Table of Contents
ISRN Ecology
Volume 2012, Article ID 217357, 13 pages
http://dx.doi.org/10.5402/2012/217357
Research Article

Constructed Borrow-Pit Wetlands as Habitat for Aquatic Birds in the Peace Parkland, Canada

Department of Biological Sciences, University of Alberta, Edmonton, AB, Canada T6G 2E9

Received 16 July 2012; Accepted 2 August 2012

Academic Editors: A. Chappelka, T. Muotka, D. Pimentel, and E. Serrano Ferron

Copyright © 2012 Eva C. Kuczynski and Cynthia A. Paszkowski. This is an open access article distributed under the Creative Commons Attribution License, which permits unrestricted use, distribution, and reproduction in any medium, provided the original work is properly cited.

Abstract

The Peace Parkland, Alberta, Canada is part of a continentally important region for breeding and migrating aquatic birds.

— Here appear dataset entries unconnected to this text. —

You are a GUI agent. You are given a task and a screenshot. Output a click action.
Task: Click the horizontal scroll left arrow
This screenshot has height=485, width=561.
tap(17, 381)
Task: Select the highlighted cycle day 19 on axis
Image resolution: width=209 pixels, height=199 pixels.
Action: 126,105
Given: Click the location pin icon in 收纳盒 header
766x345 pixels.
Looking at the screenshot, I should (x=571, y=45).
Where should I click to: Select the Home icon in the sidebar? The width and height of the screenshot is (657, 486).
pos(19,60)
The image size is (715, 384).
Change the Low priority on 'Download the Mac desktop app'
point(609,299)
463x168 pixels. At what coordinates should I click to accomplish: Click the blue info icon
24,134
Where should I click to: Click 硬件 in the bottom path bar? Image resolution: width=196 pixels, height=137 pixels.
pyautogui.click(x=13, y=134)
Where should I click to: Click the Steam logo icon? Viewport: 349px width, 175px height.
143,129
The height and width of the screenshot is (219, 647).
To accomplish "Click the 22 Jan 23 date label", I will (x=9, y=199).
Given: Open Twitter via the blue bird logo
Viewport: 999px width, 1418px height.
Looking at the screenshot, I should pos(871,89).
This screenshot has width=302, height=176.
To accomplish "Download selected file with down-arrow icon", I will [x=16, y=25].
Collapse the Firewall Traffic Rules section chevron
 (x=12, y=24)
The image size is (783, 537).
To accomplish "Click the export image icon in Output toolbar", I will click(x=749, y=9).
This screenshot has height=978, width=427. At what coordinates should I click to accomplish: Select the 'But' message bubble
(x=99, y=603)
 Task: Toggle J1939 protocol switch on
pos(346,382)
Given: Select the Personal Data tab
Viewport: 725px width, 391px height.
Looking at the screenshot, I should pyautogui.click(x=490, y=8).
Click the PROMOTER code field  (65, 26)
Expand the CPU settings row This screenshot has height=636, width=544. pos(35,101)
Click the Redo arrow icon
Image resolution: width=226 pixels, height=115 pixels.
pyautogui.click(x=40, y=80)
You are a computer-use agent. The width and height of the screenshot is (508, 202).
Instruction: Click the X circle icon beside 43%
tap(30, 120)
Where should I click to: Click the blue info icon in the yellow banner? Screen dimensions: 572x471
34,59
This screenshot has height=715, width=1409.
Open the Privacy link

As a result of resource development and agricultural conversion, many wetlands have been lost. Road construction in the area results in the creation of borrow pits, <3 ha ponds created when soil is removed to form the road bed. We surveyed 200 borrow pits for aquatic birds in May through August 2007. We examined patterns of occurrence and richness, categorizing ponds based on surrounding landscape type: agriculture (0–33.3% forest within 500 m), mixed habitat (33.4–66.6% forest), and forested (66.7–100% forest). Principal Component Analysis indicated that pond environments differed based on local and landscape features. Twenty-seven species of aquatic birds used borrow pits, with 13 nesting. Nonmetric Multidimensional Scaling and Indicator Species Analysis of birds observed in each month revealed assemblages characteristic of agricultural ponds, including horned grebe, lesser scaup, American coot, and mallard, and of ponds with >33.3% forest, including bufflehead, ring-necked duck, green-winged teal, and American wigeon. Because borrow pits were used by a variety of dabbling and diving aquatic birds in repeatable assemblages across the breeding season, we propose that these wetlands be integrated into avian conservation strategies.